Extracted material ::

-*-

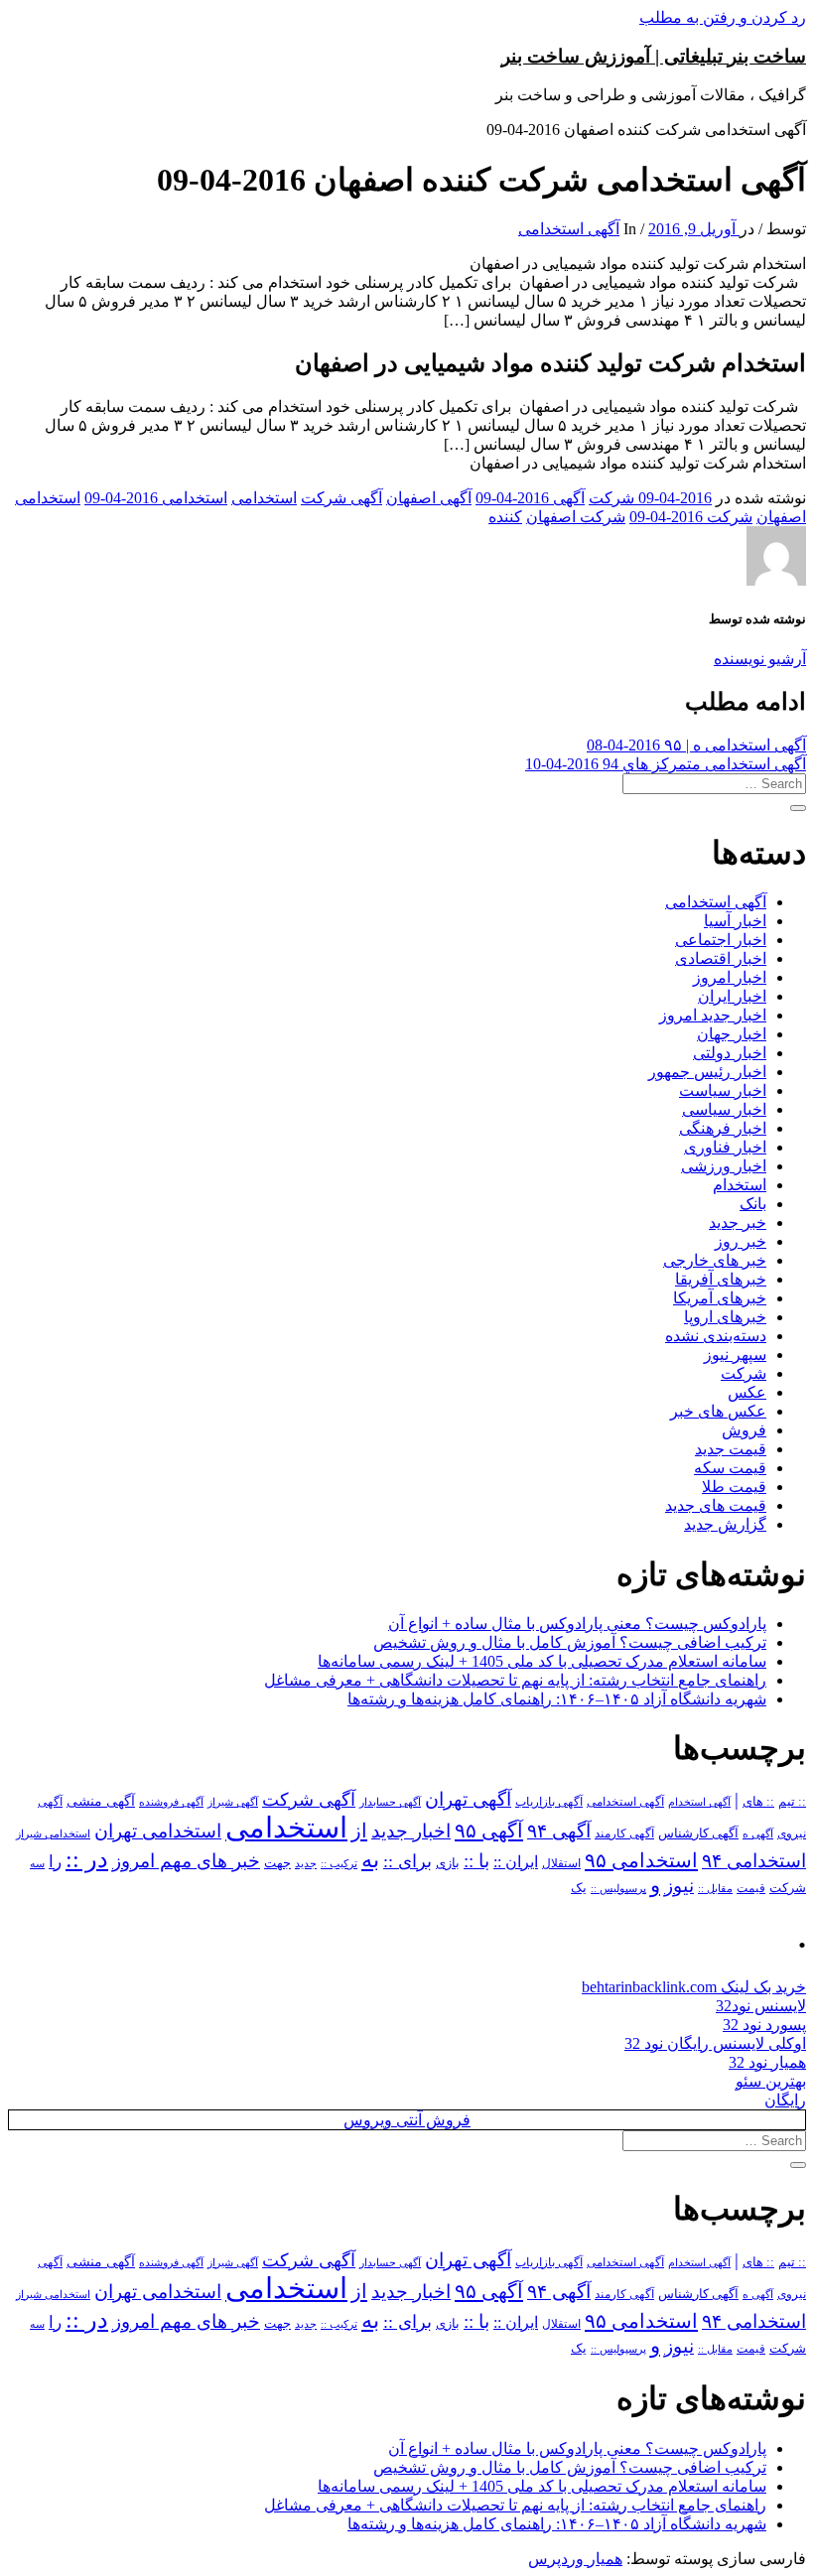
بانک (753, 1203)
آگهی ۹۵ (489, 1830)
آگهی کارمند (624, 1833)
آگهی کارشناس (698, 1833)
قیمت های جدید (715, 1505)
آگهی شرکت (341, 497)
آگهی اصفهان (429, 497)
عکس (747, 1392)
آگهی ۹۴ (559, 1831)
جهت (277, 1863)
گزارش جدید (725, 1524)
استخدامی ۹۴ (754, 1860)
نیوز (679, 1885)
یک (579, 1887)
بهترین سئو (771, 2081)
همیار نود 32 (767, 2062)
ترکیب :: (339, 1863)
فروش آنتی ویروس (407, 2119)
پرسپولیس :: (618, 1888)
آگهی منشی (101, 1801)
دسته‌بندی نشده (715, 1335)
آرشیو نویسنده (760, 658)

-*-

Brief :: When you set down the records above, copy every line exactly and exclude the pictures.

Answer space ::
بانک (753, 1203)
آگهی ۹۵ (489, 1830)
آگهی کارمند (624, 1833)
آگهی کارشناس (698, 1833)
قیمت های جدید (715, 1505)
آگهی شرکت (341, 497)
آگهی اصفهان (429, 497)
عکس (747, 1392)
آگهی ۹۴ (559, 1831)
جهت (277, 1863)
گزارش جدید (725, 1524)
استخدامی ۹۴ (754, 1860)
نیوز (679, 1885)
یک (579, 1887)
بهترین سئو (771, 2081)
همیار نود 32 (767, 2062)
ترکیب :: (339, 1863)
فروش آنتی ویروس (407, 2119)
پرسپولیس :: (618, 1888)
آگهی منشی (101, 1801)
دسته‌بندی نشده (715, 1335)
آرشیو نویسنده (760, 658)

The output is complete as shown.